Me hice cargo de la barra del bar de Casa Lac y lo primero,
cuando llegaron las fiestas del Pilar, fue ampliar el horario y cambiar el
ambiente por la noche para poder tomarnos unas copas con los amiguetes que
quisieran venir. El primer año con mi gran amigo Diego H. estuvimos varias
semanas grabando unas cintas de casete de 90 y de 120 para la ocasión.
Por el día mi
madre nos obligaba a poner unas cintas terroríficas de salsa que también nos
había obligado a grabar (nunca entendimos qué tendría que ver la salsa con las
fiestas del Pilar) a las que sobrevivimos no sé muy bien cómo.
Seguramente
aguantamos las diez o doce horas de inmersión caribeña porque luego, a las doce
de la noche, retirábamos las banderillas de vinagre, los tacos picantes y los
pinchos de tortilla, bajábamos la luz, nos maqueábamos lo que podíamos y nos
tirábamos hasta las tantas dándole a las copas todo lo que podíamos.
La primera vez
que montamos aquello a los otros habitantes del edificio no les debió de sentar
muy bien, porque empezaron a pasar cosas extrañas en cuanto empezó la fiesta,
que fue tremenda.
Habíamos hecho
una olla gigante de sangría para invitar a los amigos y ellos no habían podido
resistirse a la llamada de la selva, así que el bar estaba a tope de gente. Nosotros
subíamos la música y servíamos sangría. Todo iba sobre ruedas.
Detrás de la
barra había un pasillo que daba a la cocina y mi madre y otras cocineras
estaban sentadas en un extremo de este pasillo, recuperándose del día de
trabajo, tomando algo fresco o cenando. Las luces del pasillo, las del
despacho y las del almacén comenzaron a
encenderse y a apagarse solas. Desde sus sillas y banquetas las cocineras
miraban asombradas hacia los interruptores que estaban al final del pasillo.
Las puertas estaban abiertas y todas veían con claridad que no había nadie
allí. Nos llamaron para que lo viéramos. Yo mismo me acerqué para comprobar que
no había nadie que de alguna forma estuviera haciendo la gracia. Allí no había
nadie.
Habíamos
dejado la barra sola, así que aunque estábamos alucinados tuvimos que volver a
escanciar sangría. Entonces, una balda de cristal donde estaban algunas de las
botellas estalló y las botellas cayeron al suelo. Aquellas eran unas baldas de
cristal gordas como un dedo y en todos los años que llevábamos allí nunca se
había roto ninguna. Fui a recoger los cristales y, para mi sorpresa, noté que
estaban calientes. No había ninguna vela ni ninguna fuente de calor cerca.

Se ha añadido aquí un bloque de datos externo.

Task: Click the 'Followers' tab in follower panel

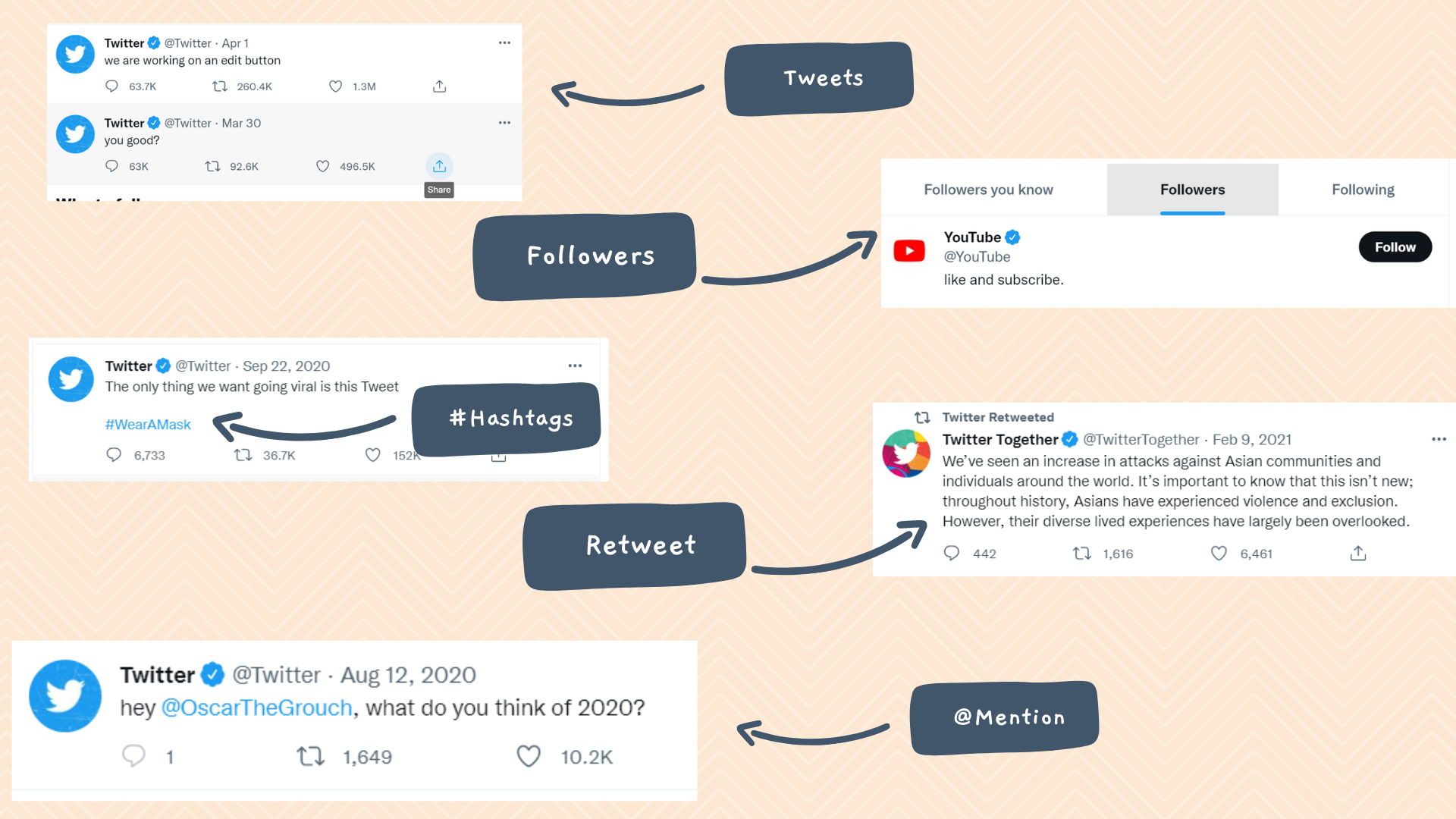Action: pyautogui.click(x=1191, y=189)
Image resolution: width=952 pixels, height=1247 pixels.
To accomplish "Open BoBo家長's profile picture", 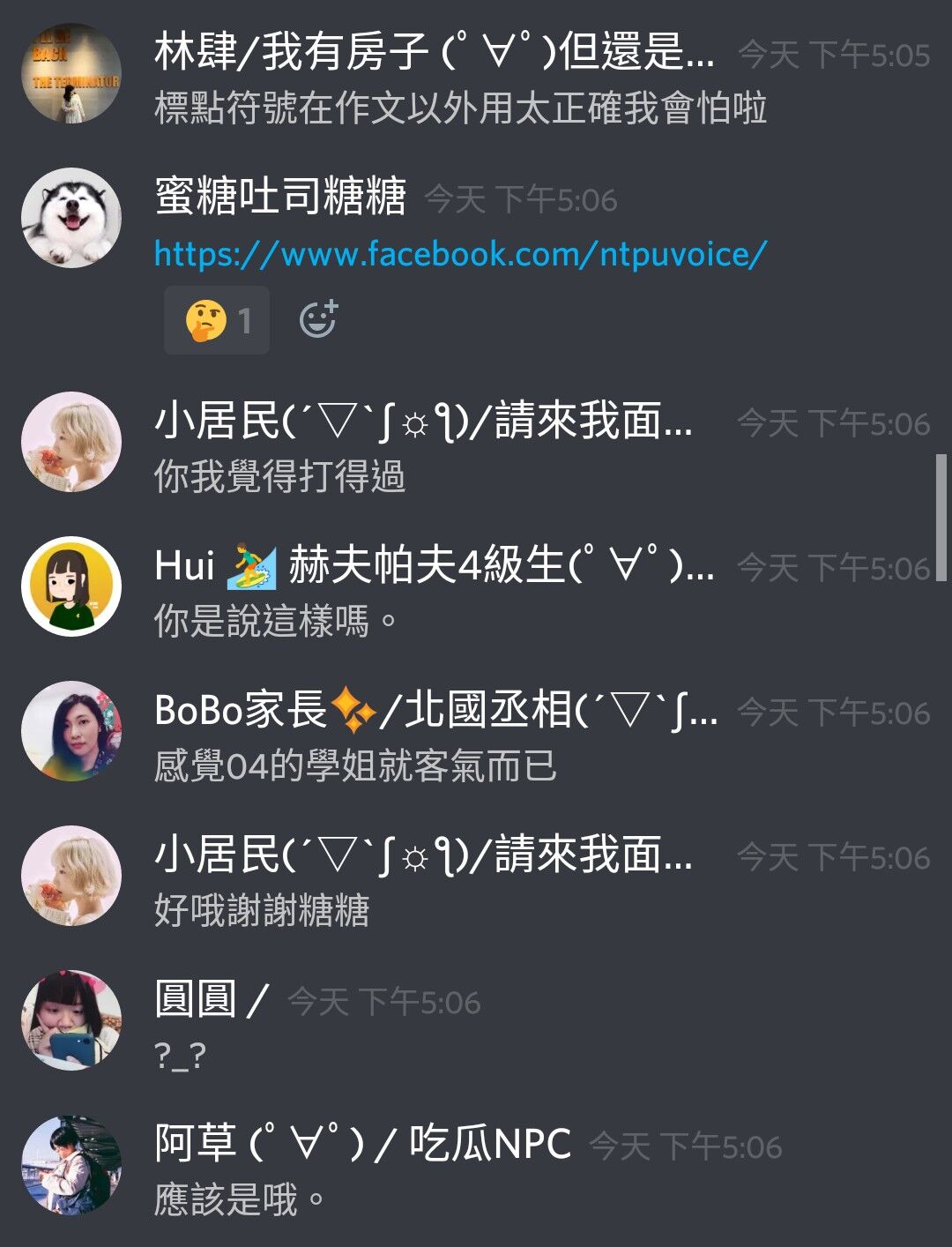I will pos(71,731).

También se apagaron algunas pequeñas lámparas de la barra que, por miedo, no
volvimos a encender. Mientras tanto la sangría corría como las aguas del Ganges.
Explotó una segunda balda de
cristal y de nuevo al recogerla los trozos estaban calientes. No sabíamos cómo
parar aquello, así que se me ocurrió bajar un poco la música y la cosa se calmó
en seco.
Los demás días
de las fiestas anduvimos con más cuidado con el volumen. Mi padre, como siempre,
compró unas flores que pusimos en un gran jarrón en la barra y a partir de allí
nuestra relación con los demás habitantes fue poco a poco a mejor.